O apoio a crianças e jovens cujos direitos não são respeitados existe no Luxemburgo, é totalmente gratuito e ganha maior procura precisamente no arranque de cada ano lectivo, altura em que os problemas escolares tendem a acumular-se. Em entrevista ao Letzebuerg Hoje, Melanie, da equipa do OKAJU — o Ombudsman para as Crianças e os Jovens —, explicou como a instituição intervém junto das famílias, com especial atenção à comunidade lusófona do Grão-Ducado.
Perante situações escolares, a primeira linha de acção passa por contactar as direcções dos estabelecimentos de ensino, de modo a obter uma imagem clara do caso e a avaliar as possibilidades de intervenção. Quando se justifica, as equipas deslocam-se às escolas e a outros locais frequentados por crianças. Boa parte dos processos está ligada a questões de inclusão e às necessidades específicas de menores que, na prática, nem sempre conseguem reunir as condições a que têm direito.
Com o início de cada ano escolar regressa também uma vaga de pedidos relacionados com inscrições em creches e estruturas de acolhimento. Para as matérias estritamente ligadas à escolarização existe ainda um mediador específico — o mediador escolar —, com quem o OKAJU trabalha de perto e para quem reencaminha determinados pedidos, garantindo que cada família é orientada para o serviço adequado.
O contacto pode ser feito por telefone, por correio electrónico ou através de um formulário disponível no sítio da instituição, sendo cada pedido tratado com a maior brevidade possível. A partir daí, é marcado um encontro na Maison des Droits de l’homme, sede do organismo, para compreender as necessidades da situação; obtido o acordo da pessoa, o OKAJU contacta as comunas ou as administrações envolvidas e vai informando o requerente à medida que o caso evolui.
A barreira linguística é um dos principais obstáculos para os portugueses que chegam todos os anos ao Luxemburgo. Para a contornar, a instituição recorre a colaboradores que falam português e, quando tal não é possível, a tradutores que ajudam a manter o diálogo. «As nossas portas estão abertas», sublinhou Melanie, convidando quem enfrente qualquer situação relacionada com crianças ou jovens a não hesitar em pedir informação.

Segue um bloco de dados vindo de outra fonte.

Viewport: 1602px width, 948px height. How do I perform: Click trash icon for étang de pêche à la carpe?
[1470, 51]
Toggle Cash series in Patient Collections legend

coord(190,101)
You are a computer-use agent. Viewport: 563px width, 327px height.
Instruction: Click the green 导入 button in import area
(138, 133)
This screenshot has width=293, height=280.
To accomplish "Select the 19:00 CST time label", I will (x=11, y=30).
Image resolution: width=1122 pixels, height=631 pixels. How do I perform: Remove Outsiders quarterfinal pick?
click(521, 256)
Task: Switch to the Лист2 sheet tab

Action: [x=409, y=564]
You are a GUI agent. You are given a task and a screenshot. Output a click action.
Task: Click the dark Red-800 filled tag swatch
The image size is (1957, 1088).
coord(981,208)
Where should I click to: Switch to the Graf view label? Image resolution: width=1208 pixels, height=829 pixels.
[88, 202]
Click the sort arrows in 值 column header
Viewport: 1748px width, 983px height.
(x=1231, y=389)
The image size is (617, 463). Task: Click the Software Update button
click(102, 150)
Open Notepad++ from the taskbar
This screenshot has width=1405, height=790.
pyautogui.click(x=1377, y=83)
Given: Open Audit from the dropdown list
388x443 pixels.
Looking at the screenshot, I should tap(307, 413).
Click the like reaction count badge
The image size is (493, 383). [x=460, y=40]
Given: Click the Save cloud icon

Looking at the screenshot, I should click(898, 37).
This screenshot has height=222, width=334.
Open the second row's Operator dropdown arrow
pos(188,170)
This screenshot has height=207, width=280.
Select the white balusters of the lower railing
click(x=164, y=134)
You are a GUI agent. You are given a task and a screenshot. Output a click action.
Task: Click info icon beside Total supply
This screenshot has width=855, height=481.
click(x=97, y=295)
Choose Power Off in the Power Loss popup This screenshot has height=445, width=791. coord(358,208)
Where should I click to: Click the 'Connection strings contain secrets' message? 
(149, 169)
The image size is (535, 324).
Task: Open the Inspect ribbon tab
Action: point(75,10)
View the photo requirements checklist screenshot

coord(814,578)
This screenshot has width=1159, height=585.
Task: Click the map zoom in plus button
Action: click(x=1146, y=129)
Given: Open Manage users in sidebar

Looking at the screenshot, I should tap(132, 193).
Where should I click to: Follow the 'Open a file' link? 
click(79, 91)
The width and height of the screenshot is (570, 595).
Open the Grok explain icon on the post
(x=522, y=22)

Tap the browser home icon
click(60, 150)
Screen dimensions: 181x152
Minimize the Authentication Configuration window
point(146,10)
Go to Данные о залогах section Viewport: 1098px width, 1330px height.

Entre os casos que recorda com satisfação está o de uma família que estava a perder o direito de permanecer na sua habitação e se viu obrigada a sair de casa com os filhos. Com o apoio de outros actores da comunidade portuguesa, o OKAJU ajudou a família a encontrar um novo lar — um desfecho que, nas palavras da responsável, deixa a equipa «muito feliz» por poder ajudar.
Outra área sensível prende-se com crianças retiradas às famílias, situações em que se torna difícil manter o contacto entre irmãos. Por considerar que a preservação dos laços familiares é um direito, sempre que sirva o bem-estar da criança, a instituição procura sensibilizar as estruturas de acolhimento para a importância desse contacto, articulando a colaboração entre serviços quando os irmãos são separados.
Muitos processos envolvem transferências transfronteiriças, frequentemente ligadas à segurança social ou à saúde, o que obriga a contactar a Caixa Nacional de Saúde luxemburguesa ou os organismos congéneres dos países vizinhos. Cerca de 10% das crianças acolhidas em instituições vivem fora do país, o que exige uma cooperação estreita com os Estados limítrofes, sobretudo quando há decisões judiciais em causa. Todos os serviços são gratuitos e, no primeiro contacto, não é exigida qualquer documentação, ainda que seja aconselhável enviar desde logo as peças justificativas disponíveis. Trata-se, recorda Melanie, de uma instituição independente, sem ligação a qualquer administração, que procura ser uma porta de acesso ao direito de todas as crianças à informação e à representação, incluindo o recurso a um advogado ou a uma defesa em tribunal. Presentemente, o OKAJU convida crianças e jovens dos 6 aos 18 anos a contribuir para o seu relatório de 2026, mantém o programa Young Advisors para adolescentes dos 13 aos 18 anos e apoia projectos científicos com universidades, entre os quais o CHAMP e o HERO, com a Universidade do Luxemburgo, e o LARC, com a Universidade de Lausana. A instituição mantém ainda várias colaborações com associações no Grão-Ducado, incluindo as de matriz portuguesa, que podem contactá-la para acolher informação nas suas instalações ou sinalizar situações que afectem as comunidades que representam.